Thursday, October 29, 2009

Day 19

Today's lesson was hard to find. To be completely honest, I think I've been running from my problems, and therefore, also from any progress since I woke up this morning. There is quite a bit going on in the next few days, so it's been easy to let my focus drift toward that and miss the opportunity to let God teach me. The most ironic part is that be more I run, the less distance I cover. This thought pattern led me to the story of the prodigal son. Read it again with me in Luke 15:11-32.

WE ALL NEED GRACE
It is so easy in the position that I am in to look at Husband with harsh judgement. No matter what mistakes I made in our marriage relationship, he did far worse to me. No matter how many times I said I was sorry for failing him, I have yet to hear a sincere apology from his lips. He deserves to feel the pain he has caused others. He deserves to pay for his mistakes every day for a very long time. He deserves whatever guilt comes his way as a result of the chaos he brought in to our lives. He deserves to end up alone, with out the companion he put before his vows and his children. But I can't ask God to give him what he deserves.

I need God's grace, too. And the best definition I've ever heard for grace is getting what we don't deserve. I am a sinner. I deserve to be punished for my sins. The wages of sin is death, according to the bible. So I deserve to die for the lie I told yesterday, the gossip I spread in high school, or the way I so often put worldly things above the one true God. I deserve hell. Eternal separation from my maker and the lover of my soul. I have disgraced His holy name, and there is no reason I should be saved. No reason but grace.

And I beg for that grace on a daily basis. God's grace sent Jesus to live on earth and die on the cross to pay for my sins. AND- to pay for husband's. The same blood that covers me and washed me clean covers husband and his filthy pile of wrongs that have now become public. I should be praying for the day that he, the lost son, will go running home into the arms of his loving father. I should be asking God to have mercy on him as he continues to run away from God just the same way I did by spending my time on fruitless tasks just to get myself through another day.

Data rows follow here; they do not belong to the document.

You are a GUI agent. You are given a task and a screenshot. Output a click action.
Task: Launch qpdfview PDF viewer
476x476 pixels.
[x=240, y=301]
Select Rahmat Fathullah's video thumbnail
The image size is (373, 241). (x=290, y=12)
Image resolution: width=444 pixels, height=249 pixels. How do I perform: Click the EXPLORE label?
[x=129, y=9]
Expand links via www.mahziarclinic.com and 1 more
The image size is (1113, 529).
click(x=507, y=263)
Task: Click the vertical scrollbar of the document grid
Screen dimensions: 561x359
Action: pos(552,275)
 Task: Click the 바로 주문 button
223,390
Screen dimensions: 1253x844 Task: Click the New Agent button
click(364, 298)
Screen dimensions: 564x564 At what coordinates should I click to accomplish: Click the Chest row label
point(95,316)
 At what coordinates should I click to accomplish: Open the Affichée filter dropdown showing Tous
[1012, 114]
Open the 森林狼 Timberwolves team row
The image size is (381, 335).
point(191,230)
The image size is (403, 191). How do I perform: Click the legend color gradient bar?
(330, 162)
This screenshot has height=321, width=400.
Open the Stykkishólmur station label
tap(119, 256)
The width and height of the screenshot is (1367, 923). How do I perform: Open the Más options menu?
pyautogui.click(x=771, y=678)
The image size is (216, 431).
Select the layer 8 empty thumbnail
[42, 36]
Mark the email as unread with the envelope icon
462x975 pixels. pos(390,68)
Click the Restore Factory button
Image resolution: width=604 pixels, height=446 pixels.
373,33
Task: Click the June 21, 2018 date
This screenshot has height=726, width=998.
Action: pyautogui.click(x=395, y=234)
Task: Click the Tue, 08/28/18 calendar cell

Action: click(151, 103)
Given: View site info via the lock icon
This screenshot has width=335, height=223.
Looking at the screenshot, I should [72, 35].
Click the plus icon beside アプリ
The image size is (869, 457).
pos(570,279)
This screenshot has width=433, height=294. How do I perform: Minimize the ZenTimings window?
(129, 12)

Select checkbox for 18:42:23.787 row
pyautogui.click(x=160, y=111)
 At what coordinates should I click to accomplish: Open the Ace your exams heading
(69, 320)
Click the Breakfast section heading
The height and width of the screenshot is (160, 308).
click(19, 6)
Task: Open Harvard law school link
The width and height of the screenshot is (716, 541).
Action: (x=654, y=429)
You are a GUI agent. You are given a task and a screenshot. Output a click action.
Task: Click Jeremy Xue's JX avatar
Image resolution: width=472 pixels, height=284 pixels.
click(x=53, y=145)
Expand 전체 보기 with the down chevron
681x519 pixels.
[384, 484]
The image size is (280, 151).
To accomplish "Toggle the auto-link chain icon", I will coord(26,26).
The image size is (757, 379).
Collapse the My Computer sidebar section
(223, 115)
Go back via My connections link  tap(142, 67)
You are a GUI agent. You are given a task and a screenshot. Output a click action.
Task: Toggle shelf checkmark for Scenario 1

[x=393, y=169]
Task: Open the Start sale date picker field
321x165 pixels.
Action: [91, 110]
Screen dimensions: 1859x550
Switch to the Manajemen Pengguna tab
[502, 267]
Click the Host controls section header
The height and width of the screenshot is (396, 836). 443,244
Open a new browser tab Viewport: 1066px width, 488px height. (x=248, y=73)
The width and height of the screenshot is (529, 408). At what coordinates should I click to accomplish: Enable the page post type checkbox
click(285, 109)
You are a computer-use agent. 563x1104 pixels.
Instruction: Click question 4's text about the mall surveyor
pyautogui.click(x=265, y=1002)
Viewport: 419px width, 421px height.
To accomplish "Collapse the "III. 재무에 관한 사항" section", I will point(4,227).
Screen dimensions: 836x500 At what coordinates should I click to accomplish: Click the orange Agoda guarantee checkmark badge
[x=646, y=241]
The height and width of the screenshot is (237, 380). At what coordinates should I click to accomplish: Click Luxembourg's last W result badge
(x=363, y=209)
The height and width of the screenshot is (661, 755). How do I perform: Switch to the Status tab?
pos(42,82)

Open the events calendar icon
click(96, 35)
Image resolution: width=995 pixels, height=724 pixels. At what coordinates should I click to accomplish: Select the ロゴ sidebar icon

"While the son was still a long way off, his father saw him and felt sorry for his son. So the father ran to him and hugged and kissed him. The son said, 'Father, I have sinned against God and have done wrong to you. I am no longer worthy to be called your son.'" Luke 15:20-21
--None of us are worthy, but God still has mercy on each one of his children. Humbling ourselves is an important step toward receiving the grace our Father gives. I will pray that Husband will do this very thing.

"My son was dead, but now he is alive again! He was lost, but now he is found!" Luke 15:24
--Are the people we're working to forgive lost? Are they so spiritually dead that they no longer even realize how far they have fallen? Shouldn't we, then, learn to pray that they will once again be found and become alive in the Lord? I know it's hard, but I want this for every person on earth, so that must include my offender. Help me, Jesus, to find a way to pray for Husband with a sincere heart so that he may see the truth and receive your love.

3 comments:

  1. This is truly a turning point, when we can see both of ourselves at the foot of the cross desperately in need of His grace and mercy and being able to forgive as He has forgiven us. May He rub this great truth which He has taught you like a tender healing balm on all the nicks and cuts, rips and tears of your heart and family. I love you.